The young hero wears uniform on ship, something to which he is not really entitled, but which pleases him no end - see the start of Chapter 6. There are elements of Rogue fiction tradition here, and the way Rogues like to assume the clothes of the upper classes as part of their schemes. This recalls other Rogue-influenced characters in Crofts, such as the sneaky policeman Inspector Tanner in The Ponson Case, who also likes to dress up in misleading clothes, and the fluent liar James Dangle in The Cheyne Mystery.

 

Mike Grost

Comments (1)

Richard Wells said

at 6:17 am on Apr 14, 2014

This is, I agree, one of Crofts's weaker books. But Mike's comments show me how different readers can be struck by completely diferent points!
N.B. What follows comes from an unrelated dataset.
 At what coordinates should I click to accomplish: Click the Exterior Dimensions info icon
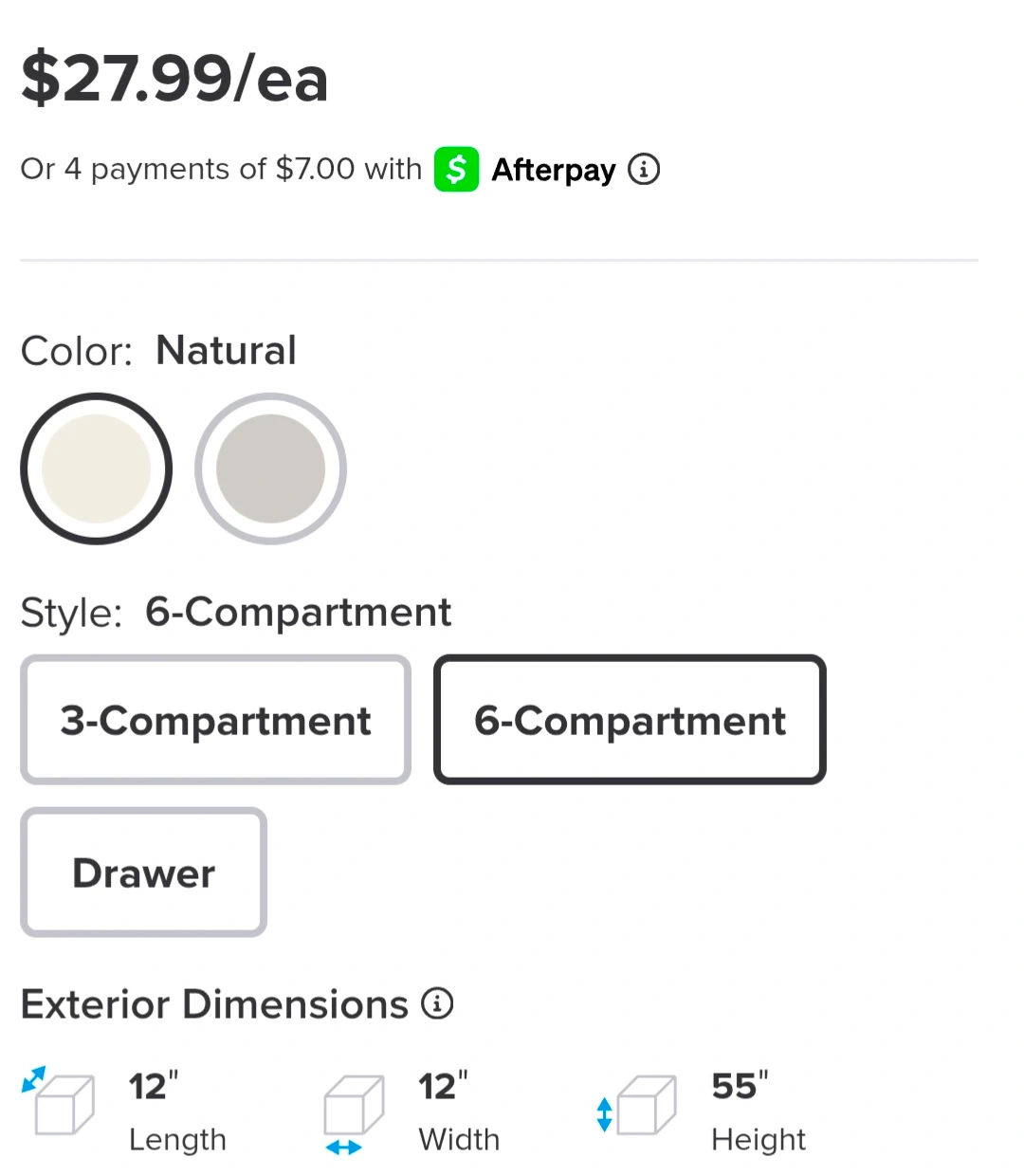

I know Freeman's work well but the comparisons made with it seem to me tenuous. Crofts was a devout Irish Protestant born in 1879; it is no surprise that he strongly disapproved of gambling. Then detective stories understandably include unpleasant characters, some of them businessmen, and there are "grasping and amoral" entrepreneurs everywhere, including the USA. Crofts put "One man's gain means another's loss" into the mouth of one character, and in the context it was true; but he certainly didn't think it a universal rule. He knew perfectly well, for example, how the prosperity of Ulster railways depended on that of other local businesses. And I don't think Morrison's uniform has any significance at all.

In my opinion the reasons why "Fatal Venture" is not a better book are that the plot is on the thin side and the characters on the dull.